[RECORDED INFORMATION]
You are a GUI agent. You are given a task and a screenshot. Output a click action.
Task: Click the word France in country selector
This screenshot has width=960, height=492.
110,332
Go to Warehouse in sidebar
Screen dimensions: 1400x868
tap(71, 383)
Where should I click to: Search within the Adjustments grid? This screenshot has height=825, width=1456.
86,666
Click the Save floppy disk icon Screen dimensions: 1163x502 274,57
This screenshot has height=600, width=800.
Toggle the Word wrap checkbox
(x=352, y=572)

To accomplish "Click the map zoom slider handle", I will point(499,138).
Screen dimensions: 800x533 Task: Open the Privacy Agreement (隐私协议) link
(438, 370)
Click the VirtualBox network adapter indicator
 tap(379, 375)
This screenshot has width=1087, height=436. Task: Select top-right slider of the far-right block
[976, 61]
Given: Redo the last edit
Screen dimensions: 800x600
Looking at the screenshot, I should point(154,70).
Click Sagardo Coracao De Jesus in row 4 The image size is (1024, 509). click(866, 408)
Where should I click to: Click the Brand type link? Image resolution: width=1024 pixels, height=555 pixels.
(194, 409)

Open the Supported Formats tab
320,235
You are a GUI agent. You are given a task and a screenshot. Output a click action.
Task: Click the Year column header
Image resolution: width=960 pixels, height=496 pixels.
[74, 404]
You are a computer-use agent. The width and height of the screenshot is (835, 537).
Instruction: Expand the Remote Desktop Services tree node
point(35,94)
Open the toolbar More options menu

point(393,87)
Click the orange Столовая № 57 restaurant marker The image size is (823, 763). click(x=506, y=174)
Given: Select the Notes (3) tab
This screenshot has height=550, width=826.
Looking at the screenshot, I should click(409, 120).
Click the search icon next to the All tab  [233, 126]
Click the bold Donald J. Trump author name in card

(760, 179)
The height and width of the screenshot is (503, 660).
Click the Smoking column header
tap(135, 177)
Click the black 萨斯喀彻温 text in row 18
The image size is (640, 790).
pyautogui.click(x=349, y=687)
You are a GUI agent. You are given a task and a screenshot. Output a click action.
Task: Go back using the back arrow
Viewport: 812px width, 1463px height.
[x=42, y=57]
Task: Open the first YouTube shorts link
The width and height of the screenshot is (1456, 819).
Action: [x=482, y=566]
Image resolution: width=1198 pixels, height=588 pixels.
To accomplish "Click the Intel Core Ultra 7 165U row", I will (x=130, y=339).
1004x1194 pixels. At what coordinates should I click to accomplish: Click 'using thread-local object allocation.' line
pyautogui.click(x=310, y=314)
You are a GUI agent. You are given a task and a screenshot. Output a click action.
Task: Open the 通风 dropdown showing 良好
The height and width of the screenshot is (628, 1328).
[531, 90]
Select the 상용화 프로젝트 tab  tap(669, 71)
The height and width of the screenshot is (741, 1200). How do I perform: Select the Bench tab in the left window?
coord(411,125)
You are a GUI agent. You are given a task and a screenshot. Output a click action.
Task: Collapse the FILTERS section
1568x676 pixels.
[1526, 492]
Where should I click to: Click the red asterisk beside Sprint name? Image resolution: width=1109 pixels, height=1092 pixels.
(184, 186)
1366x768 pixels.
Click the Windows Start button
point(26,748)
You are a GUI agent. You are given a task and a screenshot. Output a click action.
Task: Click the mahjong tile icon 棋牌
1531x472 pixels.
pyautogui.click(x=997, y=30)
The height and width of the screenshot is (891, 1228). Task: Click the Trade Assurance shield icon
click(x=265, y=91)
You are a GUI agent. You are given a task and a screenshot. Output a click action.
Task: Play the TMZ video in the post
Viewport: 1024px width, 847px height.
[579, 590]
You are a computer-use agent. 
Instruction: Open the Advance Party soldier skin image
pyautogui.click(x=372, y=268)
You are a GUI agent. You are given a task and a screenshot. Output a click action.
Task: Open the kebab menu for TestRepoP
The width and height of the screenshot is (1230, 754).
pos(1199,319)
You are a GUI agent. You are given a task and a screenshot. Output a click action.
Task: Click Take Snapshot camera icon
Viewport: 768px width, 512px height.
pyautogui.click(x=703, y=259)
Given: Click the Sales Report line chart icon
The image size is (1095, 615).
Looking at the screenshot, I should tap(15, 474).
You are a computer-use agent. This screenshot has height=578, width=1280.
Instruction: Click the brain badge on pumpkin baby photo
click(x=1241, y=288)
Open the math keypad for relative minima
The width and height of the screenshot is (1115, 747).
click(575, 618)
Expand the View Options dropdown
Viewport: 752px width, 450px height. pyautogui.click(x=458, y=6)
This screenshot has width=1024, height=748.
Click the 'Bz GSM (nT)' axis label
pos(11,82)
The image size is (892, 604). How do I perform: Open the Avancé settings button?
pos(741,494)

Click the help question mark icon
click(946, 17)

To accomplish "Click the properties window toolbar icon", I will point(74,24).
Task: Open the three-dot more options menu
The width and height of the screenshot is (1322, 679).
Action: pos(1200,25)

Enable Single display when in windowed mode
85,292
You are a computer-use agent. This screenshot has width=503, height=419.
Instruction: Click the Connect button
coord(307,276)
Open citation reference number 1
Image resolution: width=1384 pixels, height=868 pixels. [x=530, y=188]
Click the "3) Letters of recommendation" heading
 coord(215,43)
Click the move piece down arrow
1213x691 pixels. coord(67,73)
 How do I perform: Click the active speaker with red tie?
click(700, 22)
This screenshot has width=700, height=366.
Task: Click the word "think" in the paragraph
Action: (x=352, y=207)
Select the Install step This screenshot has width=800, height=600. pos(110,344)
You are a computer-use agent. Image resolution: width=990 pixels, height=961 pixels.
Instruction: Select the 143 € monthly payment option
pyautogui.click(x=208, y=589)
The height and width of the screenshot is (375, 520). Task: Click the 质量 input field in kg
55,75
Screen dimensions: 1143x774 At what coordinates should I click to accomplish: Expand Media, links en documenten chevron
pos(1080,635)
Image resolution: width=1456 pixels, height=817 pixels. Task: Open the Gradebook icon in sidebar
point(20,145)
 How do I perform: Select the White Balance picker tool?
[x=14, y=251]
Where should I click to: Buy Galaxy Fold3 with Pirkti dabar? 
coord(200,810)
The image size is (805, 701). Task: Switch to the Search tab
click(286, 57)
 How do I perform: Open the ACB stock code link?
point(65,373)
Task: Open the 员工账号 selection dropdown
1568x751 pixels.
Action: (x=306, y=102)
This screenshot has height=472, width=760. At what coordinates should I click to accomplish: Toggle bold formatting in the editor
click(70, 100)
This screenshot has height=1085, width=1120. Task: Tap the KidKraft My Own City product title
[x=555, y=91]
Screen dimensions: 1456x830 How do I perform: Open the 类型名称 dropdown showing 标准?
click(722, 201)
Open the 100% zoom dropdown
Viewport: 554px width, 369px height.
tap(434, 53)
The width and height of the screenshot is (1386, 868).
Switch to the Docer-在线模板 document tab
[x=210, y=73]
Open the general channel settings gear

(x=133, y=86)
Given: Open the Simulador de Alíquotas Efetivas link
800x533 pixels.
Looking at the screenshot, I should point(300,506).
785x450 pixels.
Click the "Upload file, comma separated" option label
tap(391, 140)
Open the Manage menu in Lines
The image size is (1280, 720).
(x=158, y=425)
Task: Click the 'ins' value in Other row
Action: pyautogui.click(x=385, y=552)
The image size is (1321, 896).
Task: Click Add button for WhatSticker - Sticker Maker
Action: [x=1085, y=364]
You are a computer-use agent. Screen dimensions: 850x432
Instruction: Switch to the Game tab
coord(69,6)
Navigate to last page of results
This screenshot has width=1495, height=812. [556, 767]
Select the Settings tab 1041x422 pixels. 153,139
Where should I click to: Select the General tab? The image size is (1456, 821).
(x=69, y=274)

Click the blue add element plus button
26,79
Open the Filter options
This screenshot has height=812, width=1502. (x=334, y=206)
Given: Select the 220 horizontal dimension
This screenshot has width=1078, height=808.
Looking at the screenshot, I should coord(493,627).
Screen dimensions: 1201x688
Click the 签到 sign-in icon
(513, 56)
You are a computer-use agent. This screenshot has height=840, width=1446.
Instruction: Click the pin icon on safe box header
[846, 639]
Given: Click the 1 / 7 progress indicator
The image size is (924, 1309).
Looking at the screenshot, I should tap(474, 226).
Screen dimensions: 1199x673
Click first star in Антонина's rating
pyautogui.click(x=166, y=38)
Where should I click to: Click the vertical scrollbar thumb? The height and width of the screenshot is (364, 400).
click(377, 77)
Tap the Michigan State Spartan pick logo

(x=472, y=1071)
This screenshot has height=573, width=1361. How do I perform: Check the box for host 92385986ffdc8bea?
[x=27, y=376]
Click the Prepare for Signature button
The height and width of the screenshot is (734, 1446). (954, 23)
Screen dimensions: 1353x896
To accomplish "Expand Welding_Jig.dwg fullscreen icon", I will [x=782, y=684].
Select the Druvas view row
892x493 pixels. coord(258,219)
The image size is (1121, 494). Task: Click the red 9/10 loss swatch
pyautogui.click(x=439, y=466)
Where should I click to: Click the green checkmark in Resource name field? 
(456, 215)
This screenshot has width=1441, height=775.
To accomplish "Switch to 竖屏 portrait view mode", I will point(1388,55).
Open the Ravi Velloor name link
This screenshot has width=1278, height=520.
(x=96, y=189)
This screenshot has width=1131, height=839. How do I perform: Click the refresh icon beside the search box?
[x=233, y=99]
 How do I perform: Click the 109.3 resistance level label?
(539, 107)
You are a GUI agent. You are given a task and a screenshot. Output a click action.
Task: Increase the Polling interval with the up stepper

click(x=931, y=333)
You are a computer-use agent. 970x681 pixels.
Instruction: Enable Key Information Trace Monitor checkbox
[/RECORDED INFORMATION]
§ **ACTIVITY**
All lines from the one containing "You are a computer-use agent. 970x681 pixels." through the end of the material should be restated exactly, with both end lines kept.

§ **RESULT OF THE TASK**
You are a computer-use agent. 970x681 pixels.
Instruction: Enable Key Information Trace Monitor checkbox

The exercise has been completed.